WHAT THE EXERCISE ASKS. Pull out every line below that contains the word "This", matching its capitalization exactly.
────────────────────────────────────────
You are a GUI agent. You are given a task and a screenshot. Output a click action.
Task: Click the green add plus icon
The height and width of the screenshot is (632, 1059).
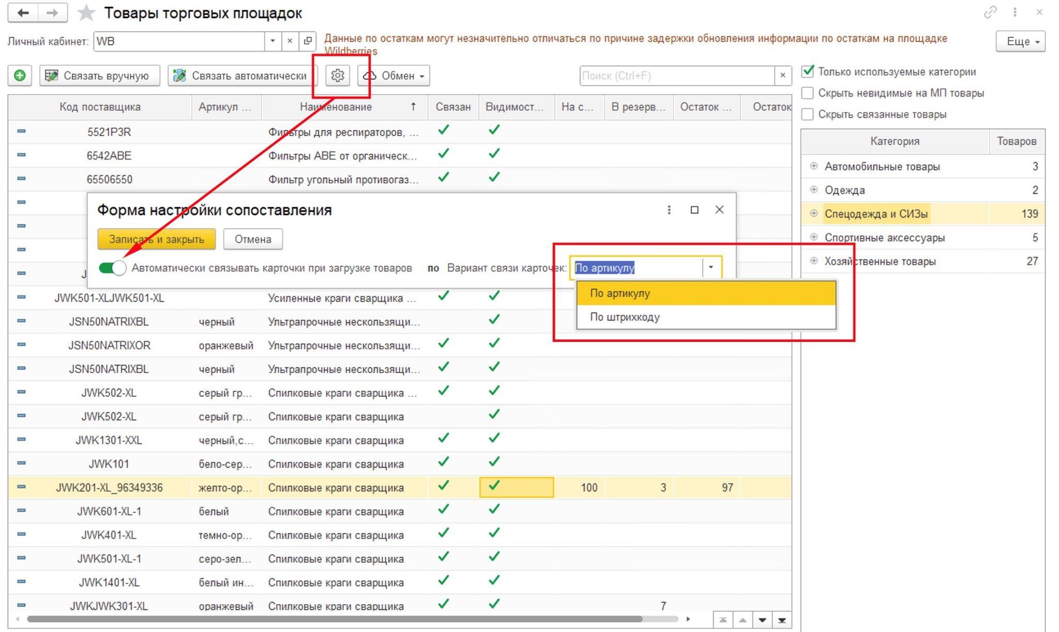(20, 76)
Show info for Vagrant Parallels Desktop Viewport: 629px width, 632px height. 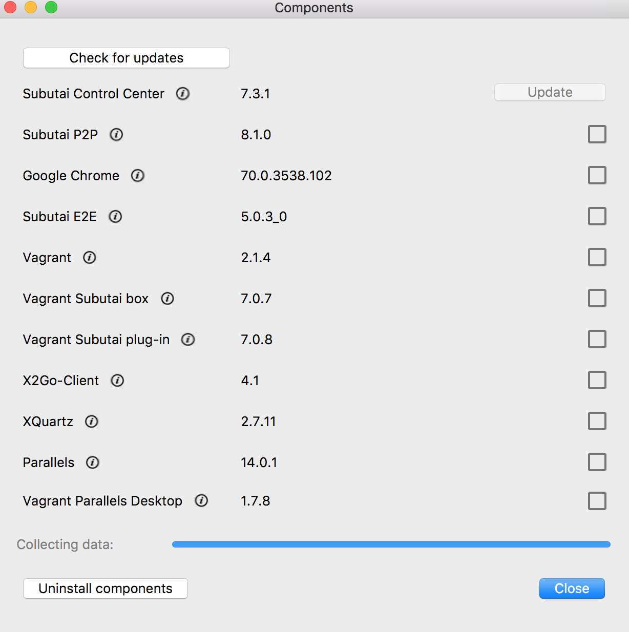[201, 501]
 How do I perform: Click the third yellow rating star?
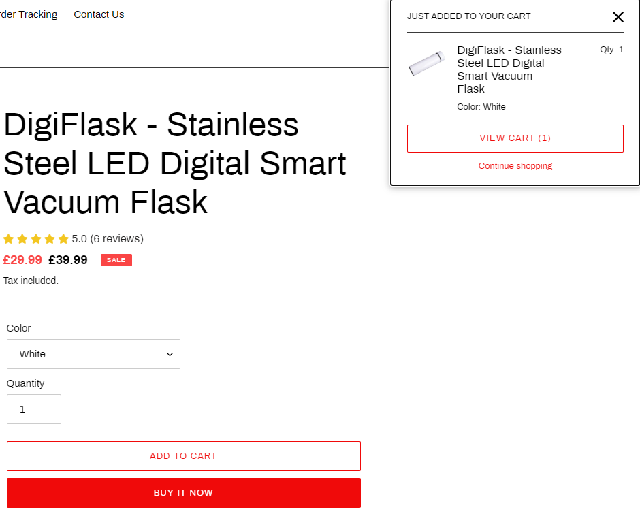(x=36, y=239)
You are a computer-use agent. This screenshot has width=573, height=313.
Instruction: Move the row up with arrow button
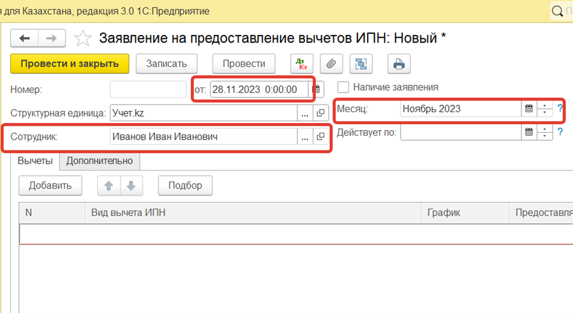tap(108, 186)
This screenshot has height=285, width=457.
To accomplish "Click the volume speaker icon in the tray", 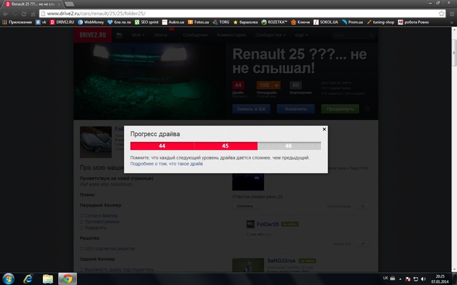I will (x=423, y=279).
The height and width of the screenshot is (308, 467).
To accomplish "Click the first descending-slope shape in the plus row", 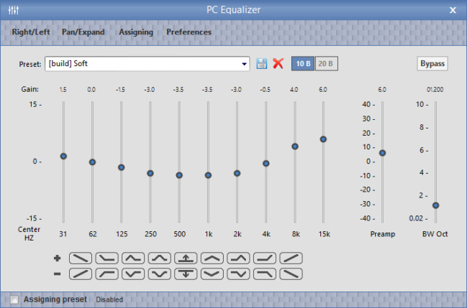I will pyautogui.click(x=81, y=258).
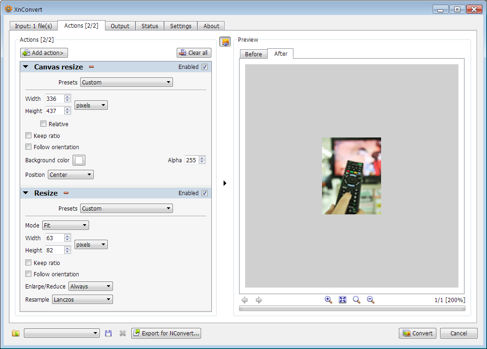Image resolution: width=487 pixels, height=349 pixels.
Task: Show the Before preview tab
Action: coord(253,54)
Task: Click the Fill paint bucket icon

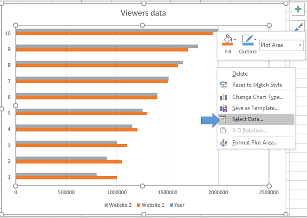Action: pos(227,40)
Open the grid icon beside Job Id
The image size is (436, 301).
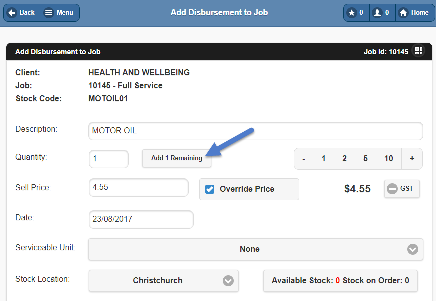click(418, 50)
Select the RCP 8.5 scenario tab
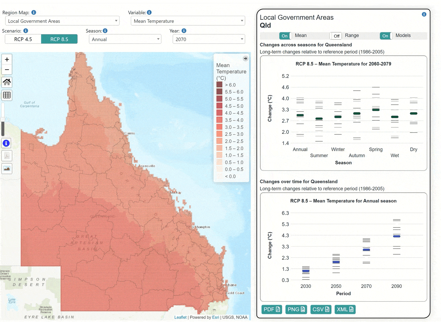The height and width of the screenshot is (322, 441). coord(59,39)
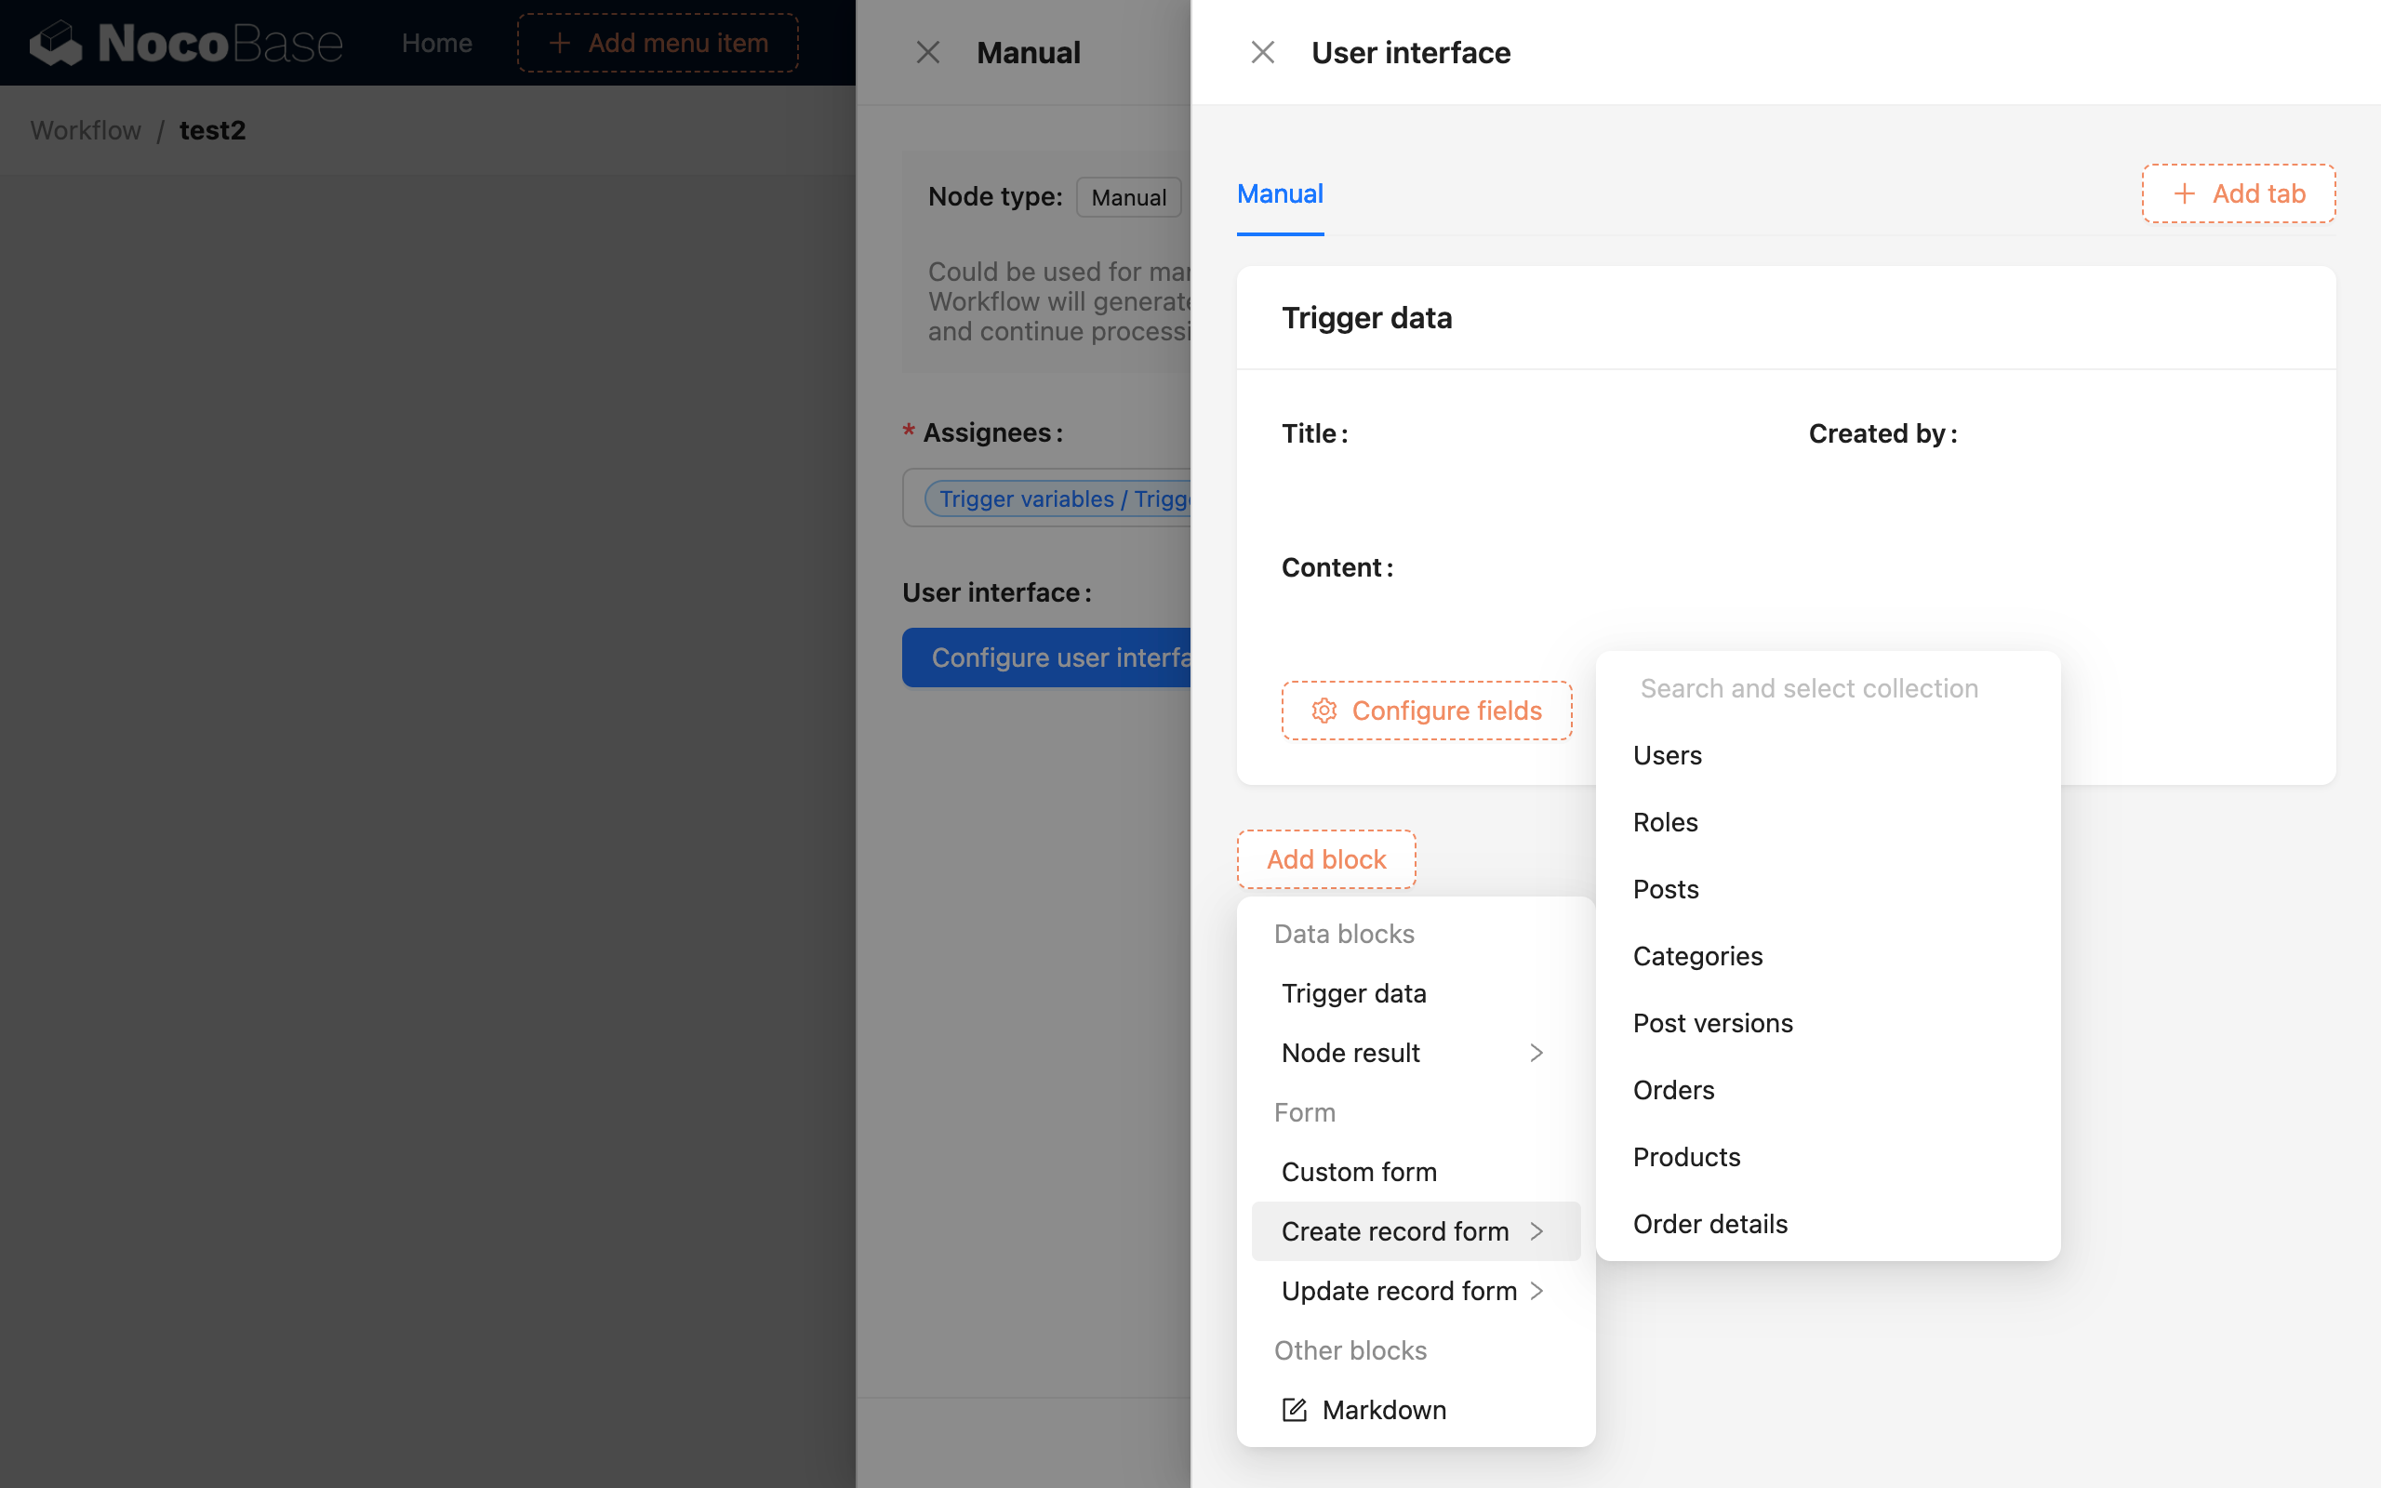Screen dimensions: 2381x1488
Task: Open the Home menu item
Action: (x=436, y=42)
────────────────────────────────────────
OUTPUT BELOW.
You are a computer-use agent. This screenshot has width=573, height=313.
This screenshot has height=285, width=457.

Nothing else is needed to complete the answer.